La vicenda del Ponte
Morandi
L’ingegneria ha
come compito quello di progettare opere che non creino danno per l’uomo. Ma
quando vengono a mancare alcune condizioni, le opere ingegneristiche diventano
trappole mortali. È l’esempio del viadotto di Polcevera, meglio noto come ponte
Morandi. La sua costruzione ad opera dell’ingegner Riccardo Morandi venne vista
come innovativa e di importanza strategica. Ma ben presto sorsero difetti. Il
ponte subì usura a causa dell’acqua del torrente e dei fumi di una fabbrica
vicina ed era quotidianamente sottoposto ad un peso eccessivo: infatti il traffico
che lo attraversava era maggiore del limite massimo che la struttura poteva
sopportare. Per cui nonostante la solidità del materiale che lo componeva (calcestruzzo
armato) e i lavori di manutenzione attuati a partire dagli anni 80, la
struttura peggiorò fino a collassare parzialmente il 14 agosto 2018. La
struttura sovrastava alcune abitazioni poste ai margini del torrente.
Coloro che nel
momento si trovavano sul ponte non erano a rischio: erano presenti periculum e alea ma mancava la discrimen.

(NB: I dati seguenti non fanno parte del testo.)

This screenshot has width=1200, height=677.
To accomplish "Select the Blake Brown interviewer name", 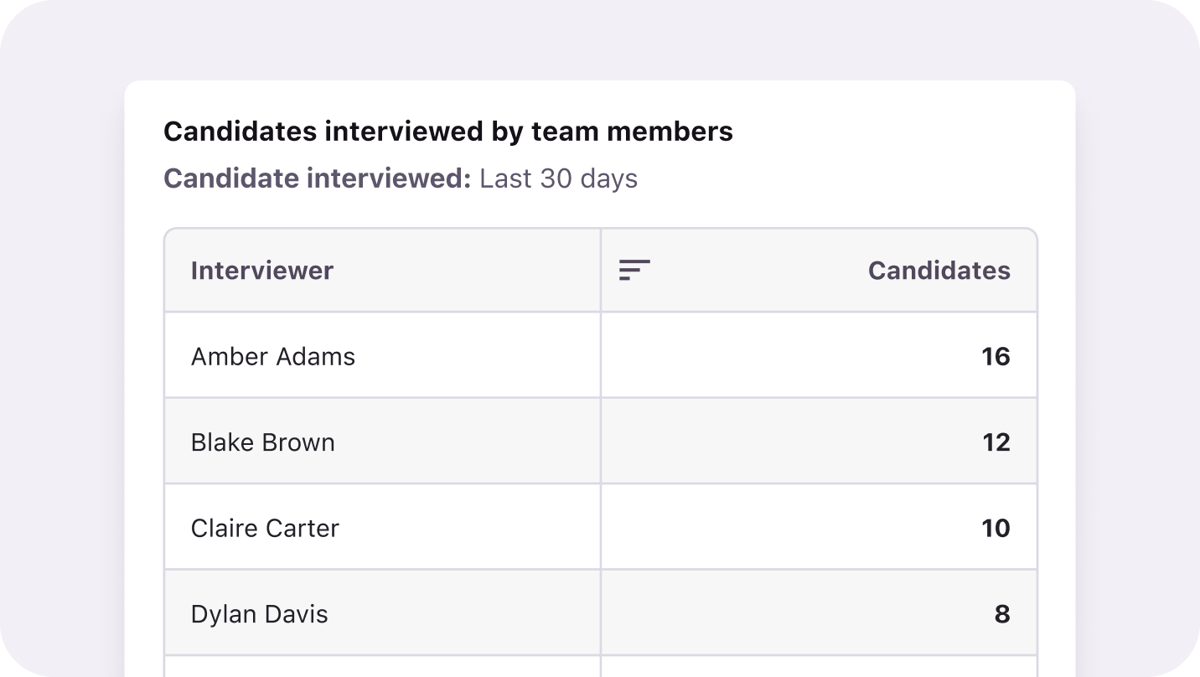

Coloro i quali vivevano nelle
case al di sotto del ponte erano consapevoli del danno che avrebbero corso
qualora il ponte fosse crollato. Per loro il rischio c’era: erano a conoscenza
del possibile pericolo, avevano operato una scelta e il caso era partecipe;
erano presenti tutte e tre le componenti necessarie a definirlo.